Uber has hired its first chief privacy officer, as well as a former TomTom executive in charge, ensuring the ride-hailing company complies with the EU’s data protection laws. The new hires, which were announced to Uber employees in an internal email, aim to help the company strengthen its privacy standards and data protections.
Ruby Zefo, who was hired as chief privacy officer, will be based in San Francisco and is expected to start August 6, according to an email sent to Uber employees Wednesday. Zefo led Intel’s global privacy and security legal team. She also serves on the board of directors for the International Association of Privacy Professionals.
Zefo’s appointment is part of the company’s recent mission to move past an embarrassing data breach, as well as other weak privacy practices employed by former CEO Travis Kalanick, who resigned last year after a string of scandals. In April, Uber expanded a proposed settlement made with the Federal Trade Commission pertaining to data mishandling, privacy and security complaints that date back to 2014 and 2015. That proposed settlement happened prior to Uber’s disclosure of the massive 2016 data breach that affected some 57 million riders and drivers.
Uber has been working toward the CPO role for some time. The company has had privacy experts working in various departments, such as engineering and legal. These folks were responsible for a variety of protections, such as privacy settings available to riders in its app and a platform to protect big data analysis.

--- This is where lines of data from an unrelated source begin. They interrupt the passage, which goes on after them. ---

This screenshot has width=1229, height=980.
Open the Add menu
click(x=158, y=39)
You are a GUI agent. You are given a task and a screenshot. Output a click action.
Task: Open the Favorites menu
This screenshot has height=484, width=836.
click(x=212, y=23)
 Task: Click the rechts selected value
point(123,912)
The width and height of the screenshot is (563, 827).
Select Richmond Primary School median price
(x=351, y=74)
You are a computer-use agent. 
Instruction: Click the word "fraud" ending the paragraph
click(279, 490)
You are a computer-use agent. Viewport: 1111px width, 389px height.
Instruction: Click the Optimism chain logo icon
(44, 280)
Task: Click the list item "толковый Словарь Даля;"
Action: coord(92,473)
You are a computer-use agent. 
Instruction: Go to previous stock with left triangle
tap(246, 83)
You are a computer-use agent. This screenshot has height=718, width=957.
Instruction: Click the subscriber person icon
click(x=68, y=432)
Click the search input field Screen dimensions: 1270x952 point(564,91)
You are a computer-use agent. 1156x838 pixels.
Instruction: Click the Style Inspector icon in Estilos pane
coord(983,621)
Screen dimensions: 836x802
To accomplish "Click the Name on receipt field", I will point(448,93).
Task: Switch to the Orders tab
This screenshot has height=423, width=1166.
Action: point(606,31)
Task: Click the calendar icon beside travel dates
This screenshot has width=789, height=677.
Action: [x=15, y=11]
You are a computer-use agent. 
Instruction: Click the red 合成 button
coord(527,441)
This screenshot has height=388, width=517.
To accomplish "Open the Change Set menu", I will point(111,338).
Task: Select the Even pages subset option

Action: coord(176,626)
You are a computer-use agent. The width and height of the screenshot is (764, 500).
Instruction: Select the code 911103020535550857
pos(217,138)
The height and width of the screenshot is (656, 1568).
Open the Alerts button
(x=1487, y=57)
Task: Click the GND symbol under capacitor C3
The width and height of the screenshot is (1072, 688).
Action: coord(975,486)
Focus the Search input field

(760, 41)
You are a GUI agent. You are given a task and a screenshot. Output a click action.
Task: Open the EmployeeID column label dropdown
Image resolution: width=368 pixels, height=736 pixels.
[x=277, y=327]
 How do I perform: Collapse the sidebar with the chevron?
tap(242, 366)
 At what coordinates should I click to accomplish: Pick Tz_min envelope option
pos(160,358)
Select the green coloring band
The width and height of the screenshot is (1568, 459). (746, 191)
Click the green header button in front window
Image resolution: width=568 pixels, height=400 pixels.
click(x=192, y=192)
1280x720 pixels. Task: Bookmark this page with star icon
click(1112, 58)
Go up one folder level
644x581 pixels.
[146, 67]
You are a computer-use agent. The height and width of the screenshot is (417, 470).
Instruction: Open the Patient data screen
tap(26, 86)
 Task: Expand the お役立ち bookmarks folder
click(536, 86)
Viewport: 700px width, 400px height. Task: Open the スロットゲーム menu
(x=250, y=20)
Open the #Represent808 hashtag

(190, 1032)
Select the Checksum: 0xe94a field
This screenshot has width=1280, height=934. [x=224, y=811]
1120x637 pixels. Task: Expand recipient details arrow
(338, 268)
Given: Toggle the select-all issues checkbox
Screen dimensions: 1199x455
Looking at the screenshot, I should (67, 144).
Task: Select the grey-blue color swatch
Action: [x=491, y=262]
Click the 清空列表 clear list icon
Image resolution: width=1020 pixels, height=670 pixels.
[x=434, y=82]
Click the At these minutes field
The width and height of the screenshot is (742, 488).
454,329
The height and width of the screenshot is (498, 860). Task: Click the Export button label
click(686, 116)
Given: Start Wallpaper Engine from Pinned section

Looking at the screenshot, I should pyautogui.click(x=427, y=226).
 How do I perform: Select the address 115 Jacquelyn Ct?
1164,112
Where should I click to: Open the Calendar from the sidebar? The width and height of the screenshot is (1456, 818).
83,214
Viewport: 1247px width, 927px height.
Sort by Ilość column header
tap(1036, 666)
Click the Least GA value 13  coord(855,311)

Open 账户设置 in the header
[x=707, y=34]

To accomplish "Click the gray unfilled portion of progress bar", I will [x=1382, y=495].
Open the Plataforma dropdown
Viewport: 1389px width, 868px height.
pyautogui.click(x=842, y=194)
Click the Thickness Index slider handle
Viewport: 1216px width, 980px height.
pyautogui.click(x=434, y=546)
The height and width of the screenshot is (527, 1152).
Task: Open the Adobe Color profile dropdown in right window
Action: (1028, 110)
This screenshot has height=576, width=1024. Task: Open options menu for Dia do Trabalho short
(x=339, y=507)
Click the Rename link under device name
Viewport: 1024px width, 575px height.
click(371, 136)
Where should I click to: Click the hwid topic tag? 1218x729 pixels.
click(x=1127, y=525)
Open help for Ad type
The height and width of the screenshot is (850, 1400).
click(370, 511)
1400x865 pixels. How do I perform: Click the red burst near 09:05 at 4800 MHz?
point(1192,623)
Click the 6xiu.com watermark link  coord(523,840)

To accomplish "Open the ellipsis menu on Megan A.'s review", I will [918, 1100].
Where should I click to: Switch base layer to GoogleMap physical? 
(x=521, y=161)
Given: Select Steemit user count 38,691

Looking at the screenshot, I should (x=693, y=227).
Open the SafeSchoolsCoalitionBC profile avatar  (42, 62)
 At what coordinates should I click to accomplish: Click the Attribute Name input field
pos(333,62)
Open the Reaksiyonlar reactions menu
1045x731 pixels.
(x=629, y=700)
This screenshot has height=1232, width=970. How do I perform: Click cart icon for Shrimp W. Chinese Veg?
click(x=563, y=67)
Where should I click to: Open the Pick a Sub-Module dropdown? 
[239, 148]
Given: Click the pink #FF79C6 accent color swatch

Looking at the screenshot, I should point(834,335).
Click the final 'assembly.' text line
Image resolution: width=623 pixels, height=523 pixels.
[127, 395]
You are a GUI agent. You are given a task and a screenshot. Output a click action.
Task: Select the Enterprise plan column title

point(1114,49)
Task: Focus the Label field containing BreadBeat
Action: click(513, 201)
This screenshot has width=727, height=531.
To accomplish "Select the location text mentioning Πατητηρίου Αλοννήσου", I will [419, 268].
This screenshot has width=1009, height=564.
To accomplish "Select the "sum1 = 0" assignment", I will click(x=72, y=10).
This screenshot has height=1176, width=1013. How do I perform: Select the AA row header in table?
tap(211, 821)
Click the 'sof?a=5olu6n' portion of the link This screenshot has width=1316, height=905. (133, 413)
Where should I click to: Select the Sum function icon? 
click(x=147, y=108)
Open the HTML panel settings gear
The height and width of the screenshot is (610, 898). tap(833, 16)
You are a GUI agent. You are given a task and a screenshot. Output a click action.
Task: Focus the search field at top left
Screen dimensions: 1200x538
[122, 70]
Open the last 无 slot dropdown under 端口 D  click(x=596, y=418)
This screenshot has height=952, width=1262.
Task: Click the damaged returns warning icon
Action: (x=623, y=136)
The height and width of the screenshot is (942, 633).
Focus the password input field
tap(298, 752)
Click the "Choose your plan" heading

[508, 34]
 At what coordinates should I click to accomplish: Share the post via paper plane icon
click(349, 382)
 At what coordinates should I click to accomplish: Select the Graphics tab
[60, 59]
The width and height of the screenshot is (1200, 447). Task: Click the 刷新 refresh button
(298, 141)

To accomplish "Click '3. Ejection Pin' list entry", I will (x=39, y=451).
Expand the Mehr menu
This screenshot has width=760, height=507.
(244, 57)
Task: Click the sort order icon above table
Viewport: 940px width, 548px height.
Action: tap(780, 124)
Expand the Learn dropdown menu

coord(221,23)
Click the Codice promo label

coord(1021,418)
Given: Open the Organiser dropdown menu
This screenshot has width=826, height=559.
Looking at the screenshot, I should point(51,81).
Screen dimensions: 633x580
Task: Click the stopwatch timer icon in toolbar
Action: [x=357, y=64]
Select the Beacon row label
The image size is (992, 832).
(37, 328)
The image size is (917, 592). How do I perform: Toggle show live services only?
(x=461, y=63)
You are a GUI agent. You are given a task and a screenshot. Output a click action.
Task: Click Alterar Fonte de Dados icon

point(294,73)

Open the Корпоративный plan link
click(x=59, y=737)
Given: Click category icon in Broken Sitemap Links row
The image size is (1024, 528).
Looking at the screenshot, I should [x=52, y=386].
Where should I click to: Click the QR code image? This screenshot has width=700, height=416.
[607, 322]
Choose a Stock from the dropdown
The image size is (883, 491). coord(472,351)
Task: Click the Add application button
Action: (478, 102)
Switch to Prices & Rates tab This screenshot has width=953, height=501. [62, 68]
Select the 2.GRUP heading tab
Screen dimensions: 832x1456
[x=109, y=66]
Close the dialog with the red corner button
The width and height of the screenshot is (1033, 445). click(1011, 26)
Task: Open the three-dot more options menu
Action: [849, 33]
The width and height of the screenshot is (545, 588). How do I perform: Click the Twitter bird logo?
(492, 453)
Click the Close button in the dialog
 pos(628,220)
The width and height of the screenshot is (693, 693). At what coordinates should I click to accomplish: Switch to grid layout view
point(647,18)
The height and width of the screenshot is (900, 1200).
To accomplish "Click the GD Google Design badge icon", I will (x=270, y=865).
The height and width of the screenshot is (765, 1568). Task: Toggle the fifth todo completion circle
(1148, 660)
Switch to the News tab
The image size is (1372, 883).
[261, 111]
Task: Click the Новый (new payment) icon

Now Uber has brought on an executive to pull together privacy standards, procedures and processes in every market where it operates.
Uber has also hired Simon Hania as its data protection officer, as mandated under the EU’s General Data Protection Regulation. Hania, who will report directly to Uber’s chief legal officer Tony West, is there to make sure Uber complies with EU privacy laws. The company previously used an outside firm in the Netherlands to handle this job. Hania is Uber’s first DPO hire.
Hania previously worked at TomTom, where he was vice president of privacy and security and focused on connected and autonomous vehicles, and wearable technologies.